Weil on Finance: Rescuing Puerto Rico
We meet again, View fans. Here are your morning links.
The federal government’s backdoor bailout of Puerto Rico.
Martin Sullivan of Tax Analysts writes: “Here’s a little secret that the powers that be inside and outside government don’t want you to know: The Obama administration has already provided a multibillion-dollar bailout to Puerto Rico. Nobody in the major media outlets has noticed because the issue is highly technical. But let me try to give you a plain English explanation.” And he gives one. The gist is that Puerto Rico enacted an excise tax on U.S. multinationals that is of questionable constitutionality. The companies don’t mind because they get a credit for the tax. And the Treasury Department isn’t intervening. Sullivan concludes: “A lot of powerful interests like the current situation. They include the government and both major political parties in Puerto Rico, the Obama administration, investors in Puerto Rico’s municipal bonds, and U.S. multinationals that can credit the tax. The only ones on the short end of the stick are U.S. taxpayers, who are footing the bill that they would probably be unwilling to pay if they were ever asked.”
Iceland let its insolvent banks fail because it couldn’t afford to save them, and now it’s doing pretty well.
Unemployment is at about 4 percent these days, and a 2 percent rate seems achievable. The country’s 38-year-old prime minister, Sigmundur Gunnlaugsson, says his goal is “to rebuild the Icelandic welfare state.” Give him credit for openness: How many politicians anywhere say things like that anymore? Well-done piece by Bloomberg News reporter Omar Valdimarsson in Reykjavik.
The Justice Department’s revolving door never stops.
Mike Koehler, who writes about Foreign Corrupt Practices Act cases at his blog FCPA Professor, isn't so pleased that the recently departed head of the Justice Department’s FCPA unit has joined the law firm Morrison & Foerster as a partner where he will head –- what else? –- the firm’s global anti-corruption practice. Koehler writes: “I have long suggested a prohibition on DOJ (or SEC) FCPA enforcement attorneys with supervisory and discretionary authority from providing FCPA defense or compliance services for five years upon leaving government service. Indeed, the legitimacy and credibility of the DOJ and SEC’s entire FCPA enforcement programs hinge on this policy proposal being adopted.”
Davos is irrelevant, and that is a good thing.

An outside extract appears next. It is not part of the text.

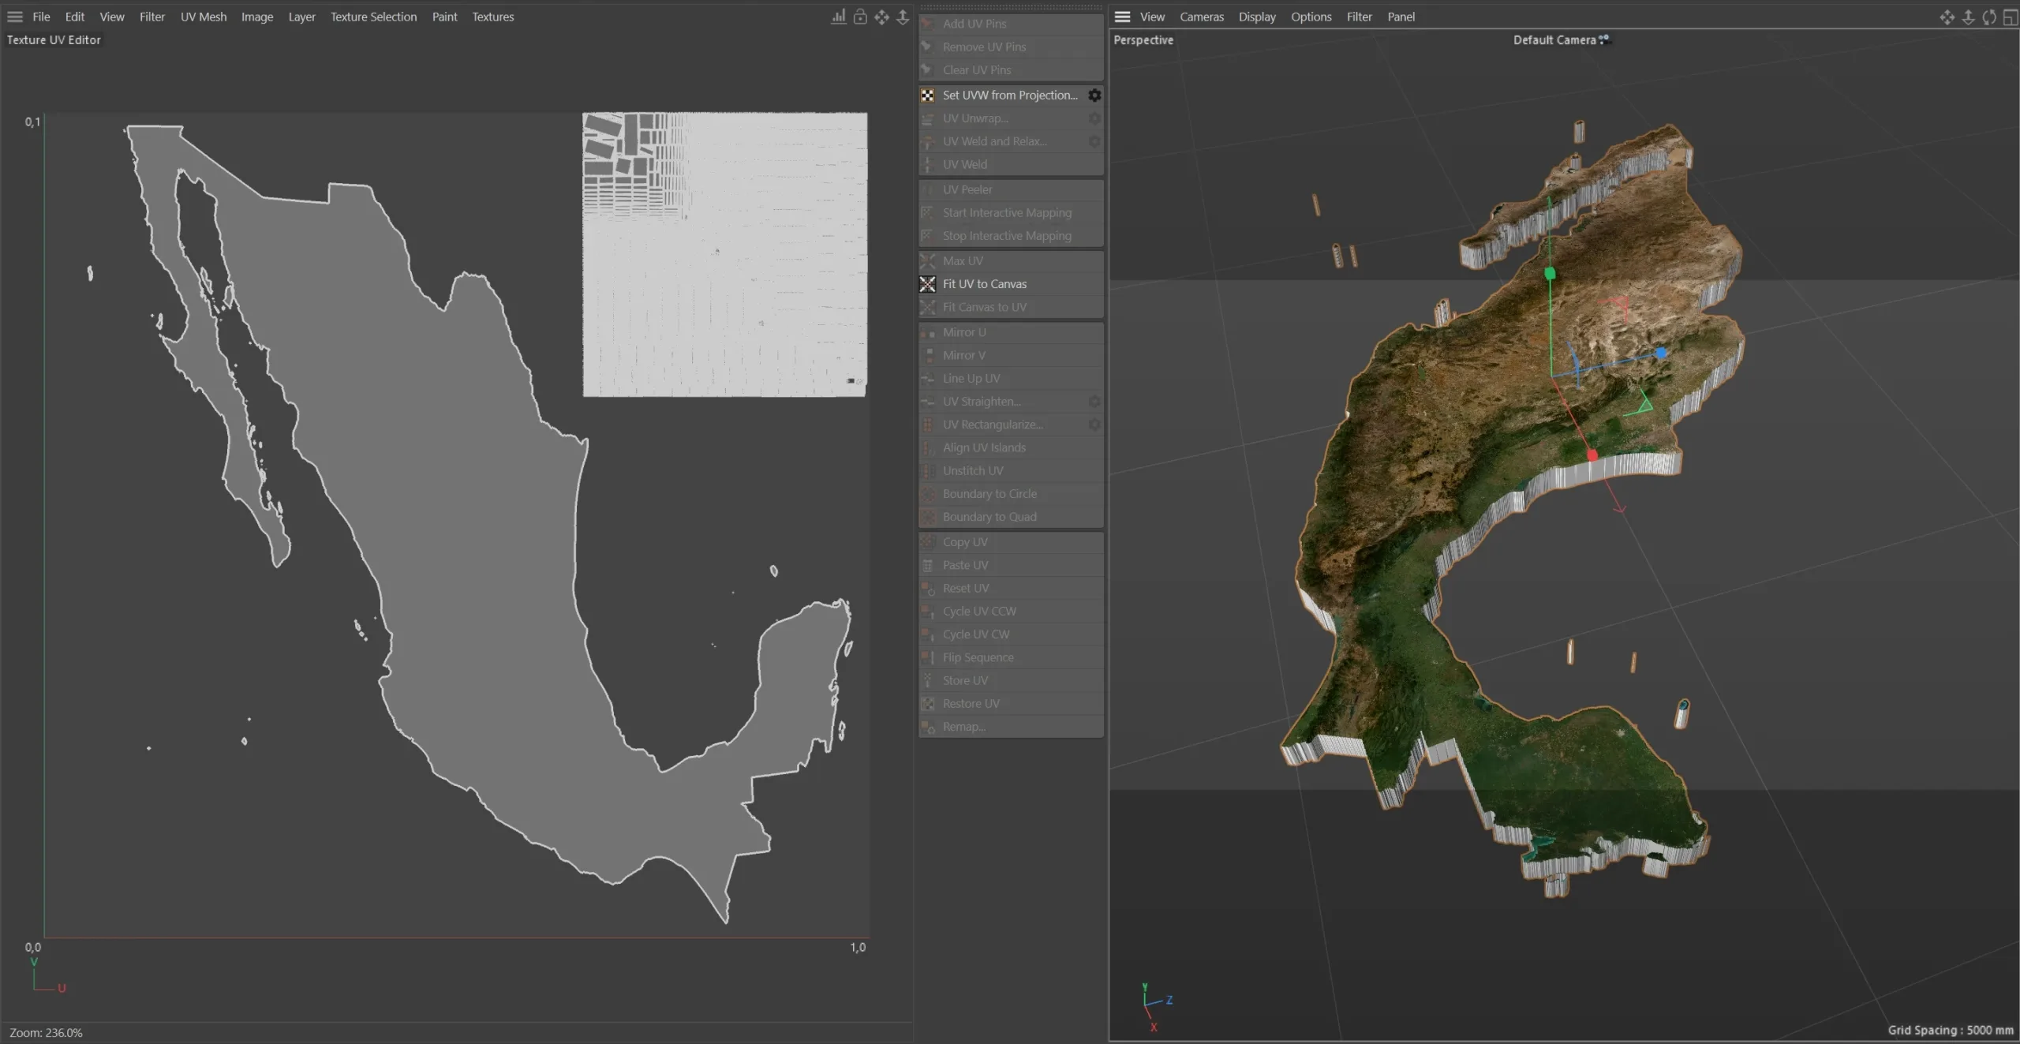
Task: Click Fit UV to Canvas command
Action: tap(984, 284)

So says Reuters finance blogger Felix Salmon. I could have told him that before he flew off to the World Economic Forum in Switzerland and saved him the trip. But he got a good column out of his junket, so it wasn’t a waste: “Davos 2014, then, was all very fun and busy for the people who made it up the alp. But there was no reason whatsoever for anybody outside Davos to care what was going on. And that’s exactly how it should be.”
No flying cats were injured during the making of this blog post.
From the U.K.’s Guardian newspaper: “A striking new element has been added to the inventory of atrocious weather indicators. Along with the customary floods, uprooted trees, toppling power lines and flying roof tiles, cats were lifted off their feet by the blast of gale-force wind that ripped across counties from Kent to the Midlands.” Shirley Blay of Surrey said: “We've got four feral cats in the yard and they were being lifted off the ground -– about 6 feet off the ground -– they just went round like a big paper bag." Her cats were unhurt.